The account keeps all of its transaction history either way. You can always show inactive accounts again with the Show inactive accounts toggle.

When you can't delete an account

You can delete an account that has no history. To protect your books, deletion is blocked in two cases:

  • The account has sub-accounts. Move or remove the sub-accounts first, or set the account to inactive instead.

  • The account has transactions coded to it. Deleting it would orphan that history, so it isn't allowed.

When you can't delete an account, set it to inactive instead. Nothing is deleted, no transaction history is lost, and the account stops appearing in the everyday list.

If your chart is synced from your accounting system

Synced charts are read-only here. If your organization connects ImpactGraph to your accounting system, your chart of accounts is managed there. An in-app alert reads: "This chart of accounts is synced from your accounting system and cannot be modified here." Make structural changes (adding, renaming, or removing accounts) in your accounting software.
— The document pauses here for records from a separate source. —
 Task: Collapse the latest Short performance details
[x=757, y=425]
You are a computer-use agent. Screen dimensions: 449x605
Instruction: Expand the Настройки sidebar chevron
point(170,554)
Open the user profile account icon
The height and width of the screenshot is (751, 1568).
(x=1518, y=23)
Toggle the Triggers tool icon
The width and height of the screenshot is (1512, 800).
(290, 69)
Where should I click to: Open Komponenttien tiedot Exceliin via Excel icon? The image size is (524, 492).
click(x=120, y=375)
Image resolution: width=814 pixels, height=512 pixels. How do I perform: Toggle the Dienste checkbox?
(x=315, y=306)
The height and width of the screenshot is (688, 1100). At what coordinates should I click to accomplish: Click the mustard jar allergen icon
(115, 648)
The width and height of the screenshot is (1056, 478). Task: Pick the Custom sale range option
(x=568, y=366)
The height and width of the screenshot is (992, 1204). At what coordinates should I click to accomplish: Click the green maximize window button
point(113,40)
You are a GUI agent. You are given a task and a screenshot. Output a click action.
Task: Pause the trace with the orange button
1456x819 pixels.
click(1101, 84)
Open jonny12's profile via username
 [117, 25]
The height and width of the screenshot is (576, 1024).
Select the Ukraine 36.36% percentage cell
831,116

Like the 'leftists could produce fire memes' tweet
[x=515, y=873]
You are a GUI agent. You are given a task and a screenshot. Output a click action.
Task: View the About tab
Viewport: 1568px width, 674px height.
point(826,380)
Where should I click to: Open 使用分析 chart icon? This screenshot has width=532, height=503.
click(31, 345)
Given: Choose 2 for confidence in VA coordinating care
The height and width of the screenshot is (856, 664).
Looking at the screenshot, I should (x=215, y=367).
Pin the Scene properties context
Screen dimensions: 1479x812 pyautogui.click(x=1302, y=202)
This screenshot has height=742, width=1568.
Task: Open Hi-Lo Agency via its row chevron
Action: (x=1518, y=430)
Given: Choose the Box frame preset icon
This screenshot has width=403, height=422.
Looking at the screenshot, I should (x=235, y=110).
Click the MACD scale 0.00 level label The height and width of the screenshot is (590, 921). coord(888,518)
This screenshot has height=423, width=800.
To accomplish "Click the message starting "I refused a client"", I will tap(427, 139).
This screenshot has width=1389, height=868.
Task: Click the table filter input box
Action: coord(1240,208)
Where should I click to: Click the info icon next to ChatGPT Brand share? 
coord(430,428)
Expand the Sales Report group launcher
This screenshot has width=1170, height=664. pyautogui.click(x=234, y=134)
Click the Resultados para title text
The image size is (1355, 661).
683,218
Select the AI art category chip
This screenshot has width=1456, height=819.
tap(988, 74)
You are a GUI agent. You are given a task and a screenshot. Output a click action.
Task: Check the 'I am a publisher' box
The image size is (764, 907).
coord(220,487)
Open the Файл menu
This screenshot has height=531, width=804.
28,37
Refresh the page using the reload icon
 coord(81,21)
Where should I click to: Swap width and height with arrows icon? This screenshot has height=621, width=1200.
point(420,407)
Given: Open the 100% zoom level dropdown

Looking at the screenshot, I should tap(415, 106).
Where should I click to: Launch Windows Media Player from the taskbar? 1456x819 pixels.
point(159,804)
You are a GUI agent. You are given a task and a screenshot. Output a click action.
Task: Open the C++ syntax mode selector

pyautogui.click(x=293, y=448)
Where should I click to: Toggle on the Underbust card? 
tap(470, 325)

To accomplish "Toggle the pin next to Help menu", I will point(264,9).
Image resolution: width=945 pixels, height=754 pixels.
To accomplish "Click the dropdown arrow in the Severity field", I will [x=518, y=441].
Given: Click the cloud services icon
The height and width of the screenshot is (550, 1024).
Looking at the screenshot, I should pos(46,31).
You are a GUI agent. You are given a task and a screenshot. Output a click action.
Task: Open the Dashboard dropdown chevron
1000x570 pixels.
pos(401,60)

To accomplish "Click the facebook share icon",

They sync back to ImpactGraph automatically. For what stays editable and what doesn't, see How a synced chart of accounts behaves.

A note on Account Mapping

The Chart of Accounts page links to Account Mapping in your accounting settings. Mapping tells ImpactGraph which of your ledger accounts to use for built-in activities like fees and payouts. That's a separate setup task from managing the chart itself, and it's covered in your accounting settings.